Om v4.0
← built

Groundtruth

Lightweight annotation tool for NLP datasets, used by 2 research labs

PythonFastAPIReactSQLite

The problem

I kept needing labeled data and every existing annotation tool was either (a) a SaaS with per-seat pricing that academic budgets can't handle, or (b) a local tool that required a PhD in configuration to run.

I wanted something you could clone, run with python app.py, and be annotating in under 2 minutes.

What I did

Built a minimal annotation tool focused on classification and NER tasks. FastAPI backend with SQLite (no Postgres setup required), React frontend with keyboard shortcuts for everything, and a simple CSV/JSONL export.

Key design decision: no user authentication. If you're using this, you're a researcher running it locally.

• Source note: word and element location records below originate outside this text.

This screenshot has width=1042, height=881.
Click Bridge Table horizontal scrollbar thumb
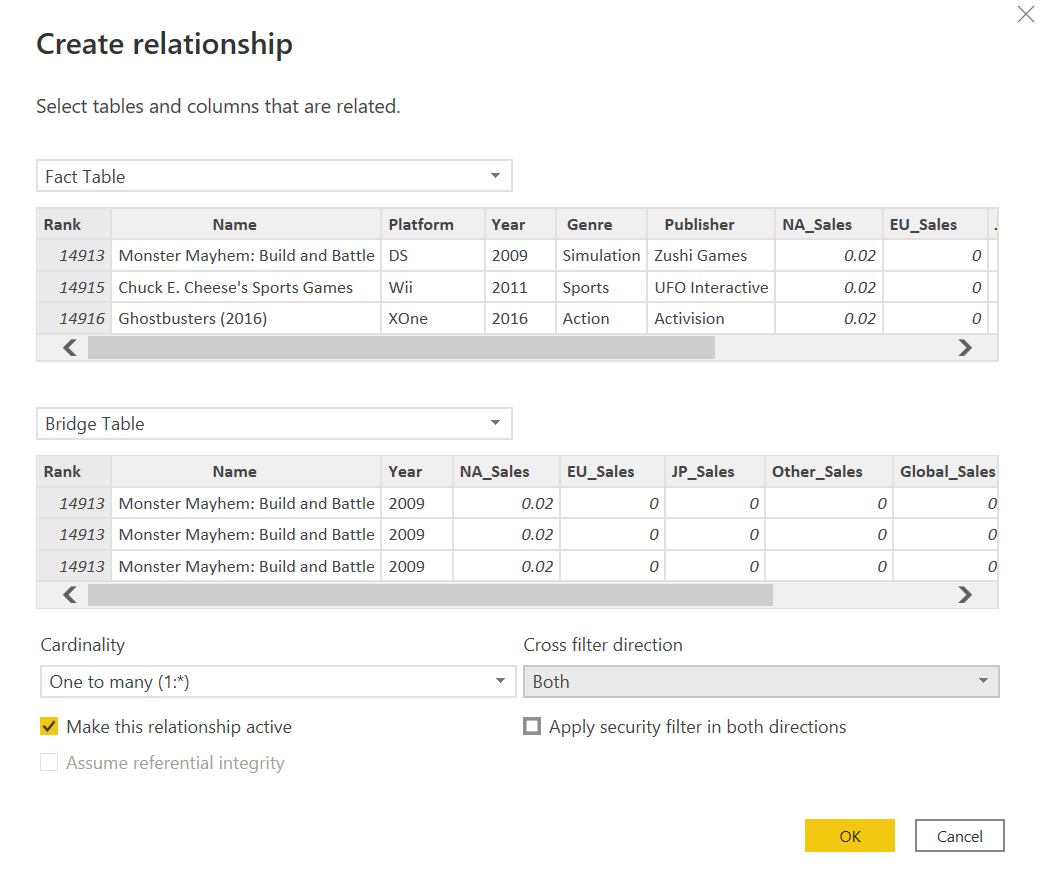coord(430,595)
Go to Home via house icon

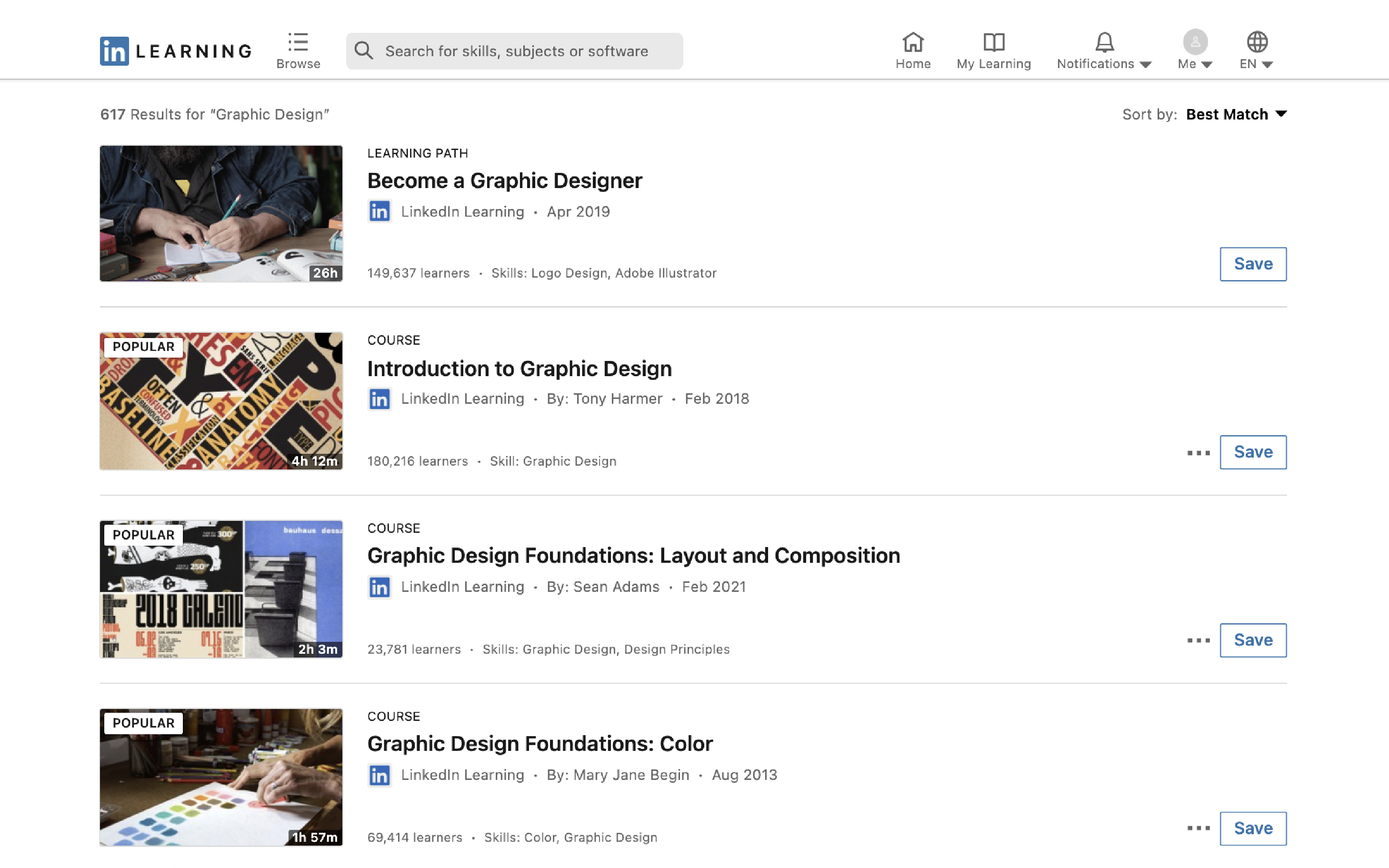pos(913,42)
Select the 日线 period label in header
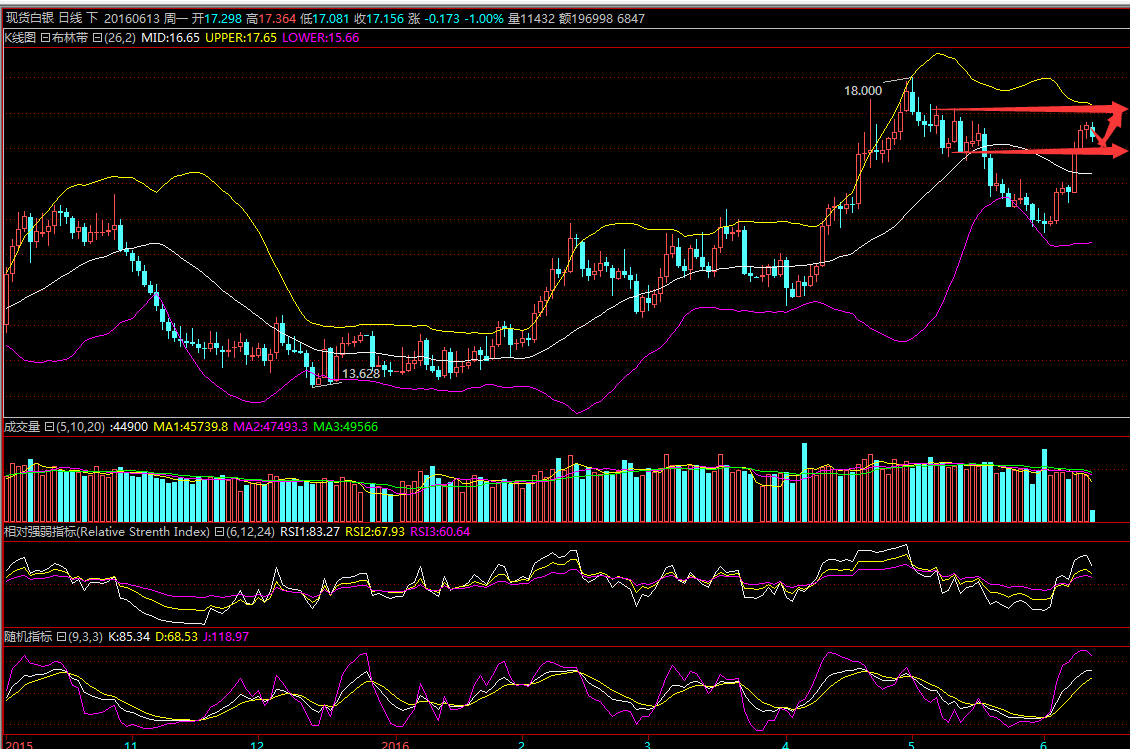Viewport: 1130px width, 749px height. coord(71,19)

Auth adds complexity without adding value in that context.

Added multi-annotator support later — you can assign tasks and compute inter-annotator agreement (Cohen's kappa) directly in the UI.

What I learned

SQLite is underrated for tools like this. It's a single file, you can email your database, and for anything under 10GB it's fast enough that you'll never notice the difference from Postgres.

The keyboard shortcut investment paid off enormously. Once annotators memorize 5 shortcuts, their throughput roughly doubles. Time spent on that UX detail had the highest ROI of anything in the project.

Two labs ended up using it for unrelated projects, which was validating — it meant the scope was right.